Book Review: The Bullpen Gospels


There is something to be said about a good baseball book and when you can find one that deals with failure, it makes it even better. “The Bullpen Gospels” is a book written by former major league reliever Dirk Hayhurst, looking at a pivotal part of his career while in the minor leagues. While a number of baseball books delve into the successes of its players, this book also takes a hard look at what it is like as a player trying to achieve his dream while coming up through the minor leagues

The book begins as Hayhurst is struggling with his future. He’s coming off of a lackluster finish to a season and is unsure how long he wants to continue trying to reach his dream of being a big league pitcher. He does a great job of letting us wander into his mind as he deals with what his future has in store. You really get a window into how something as major as “confidence” can play into a player’s success or failure. Hayhurst is dealing with a floundering career, a lack of confidence and a non-existent support system.

Rays Spring Baseball
Credit: Associated Press

While the focal point of this book is Hayhurst’s struggle and attempt to reach the big leagues, the aspect of the book that really grabs you is his description of minor league life and the relationships with his teammates. Whether it is the lewd jokes, the grizzled coaches or even a bus trip from hell, listening to stories about the grind of a baseball season really puts into perspective how unattractive the minor leagues can be. While some of the names are legit and left as is, there are a number of players whose names were changed for one reason or another. If you’ve ever wondered what it is like to live a season chasing your baseball dream, this is a nice view into that scenario.

You also find out how Dirk evolves as a pitcher and allows himself to not worry about his performance on the field. While his struggles are in the forefront at the beginning of the book, his success is thrown in as almost a side note as the book progresses. The deeper you get into this book, the more you realize it isn’t as much about what happens on the baseball field as much as it’s a look into the thinking pattern of a player trying to avoid the repetitiveness of a long baseball season.


Overall, I loved the book. I’ve always had a fondness for locker room stories and a deeper look into not just the game of baseball but the nuts and bolts of what makes the game. My favorite part of the book was Dirk’s interactions with Trevor Hoffman, someone who Hayhurst had looked up to for years. These visits not only gave a nice insight into how his mind works, but also how someone like Hoffman can be viewed one way as a player and another as a person.
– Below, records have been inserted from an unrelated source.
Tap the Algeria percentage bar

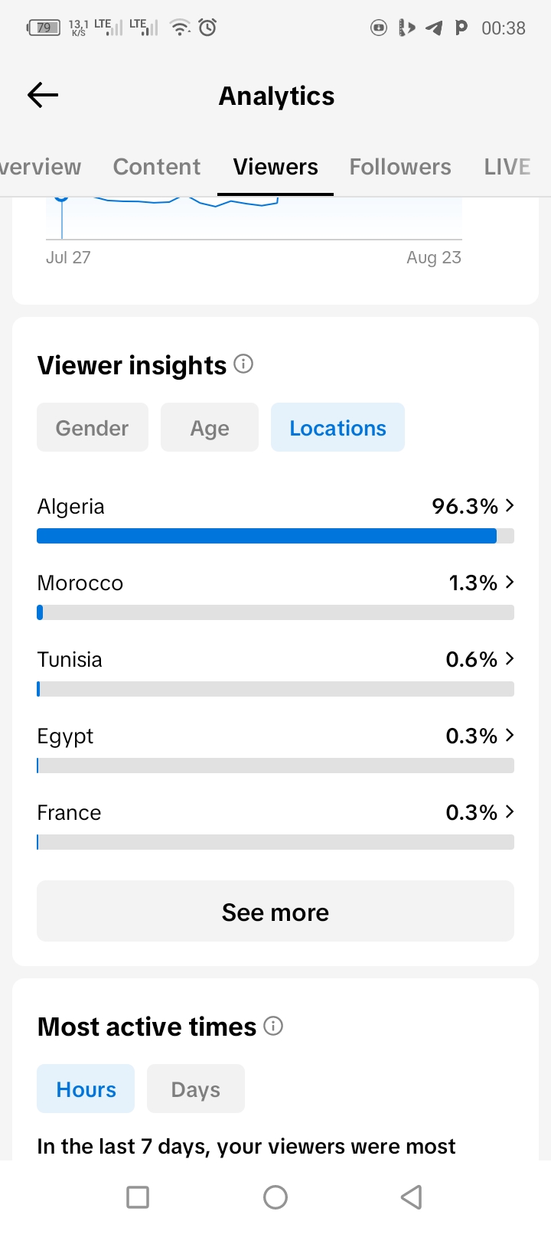(276, 536)
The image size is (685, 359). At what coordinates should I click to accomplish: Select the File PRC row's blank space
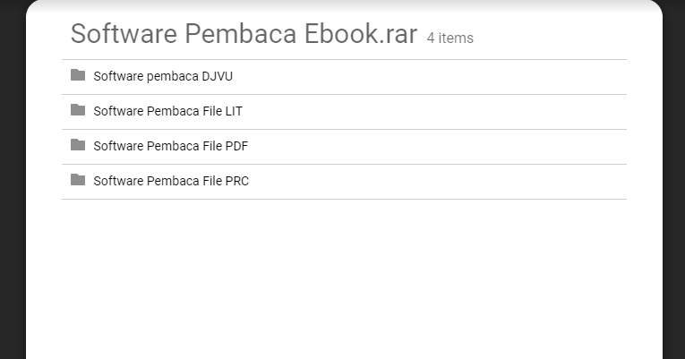437,182
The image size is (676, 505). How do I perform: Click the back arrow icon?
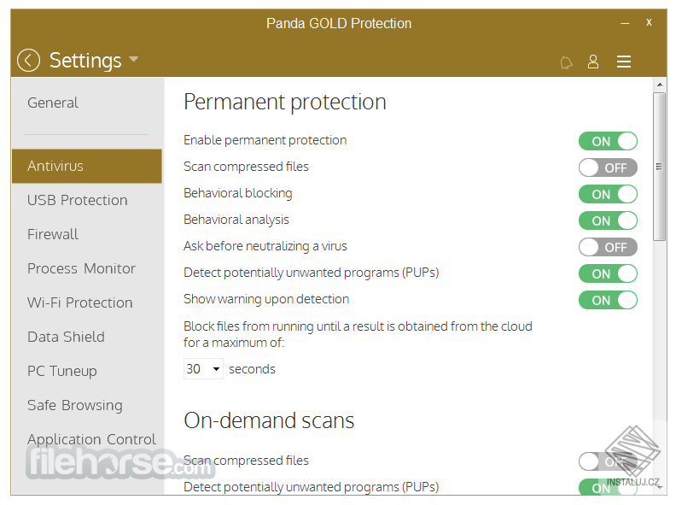[x=28, y=61]
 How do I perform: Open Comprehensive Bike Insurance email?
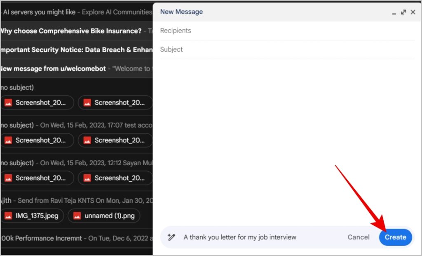pos(77,31)
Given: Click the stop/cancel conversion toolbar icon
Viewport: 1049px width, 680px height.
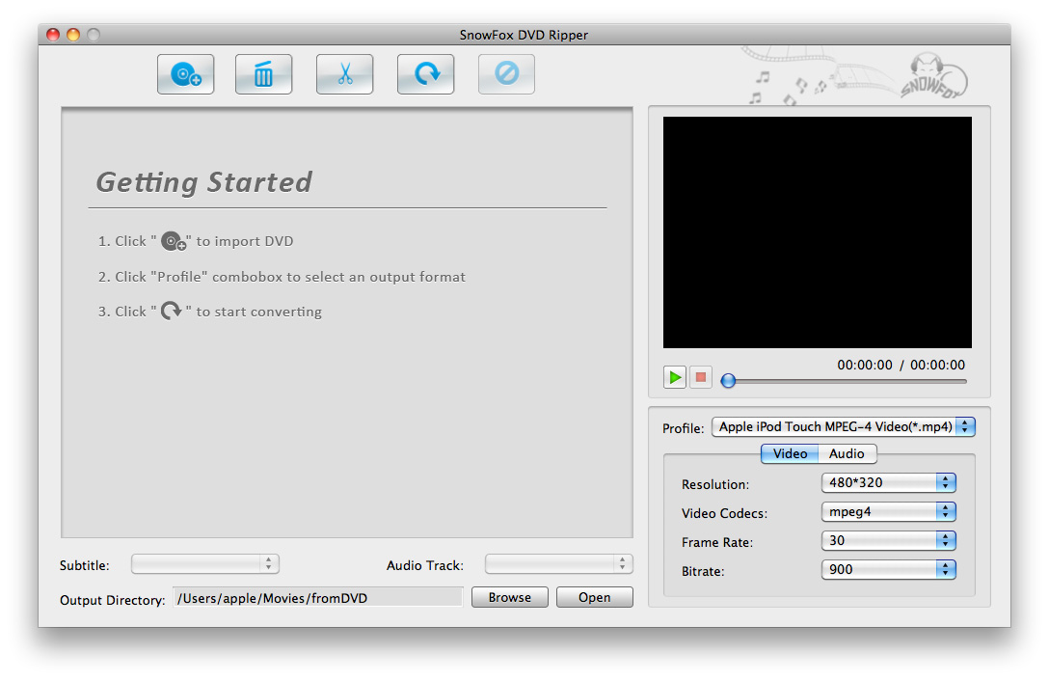Looking at the screenshot, I should tap(506, 75).

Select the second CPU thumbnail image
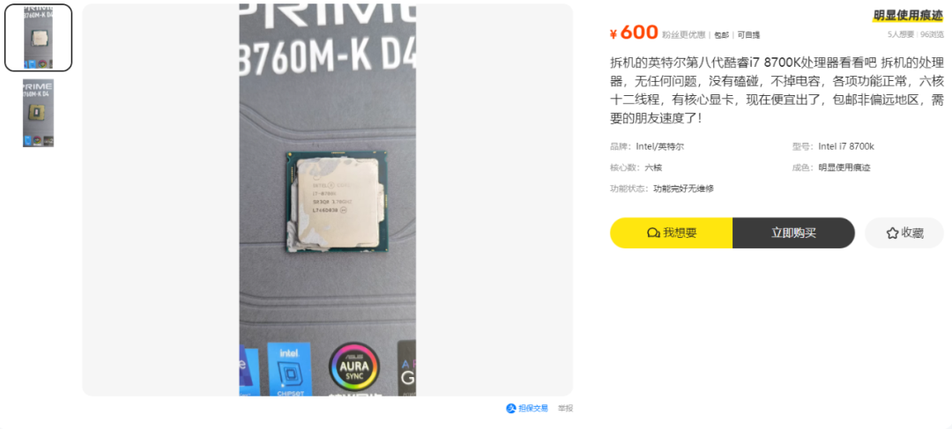coord(38,113)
If you are looking into an honest look into what it is like climbing the ladder of baseball’s minor league system and the ups and downs that are met along the way, this is for you. Some have said this is the best baseball book since Jim Bouton’s “Ball Four” and while I can’t vouch for that (I haven’t read the classic Bouton book), I will say that Hayhurst is a great writer and has woven a baseball tale that will entertain you. If you would like to give it a read, here is a link to the book on Amazon and he has written two other books, here and also here. While his career was a short one, Hayhurst has made sure that it will live on for years to come. The book is worth your time and should make you even more excited for baseball season to begin.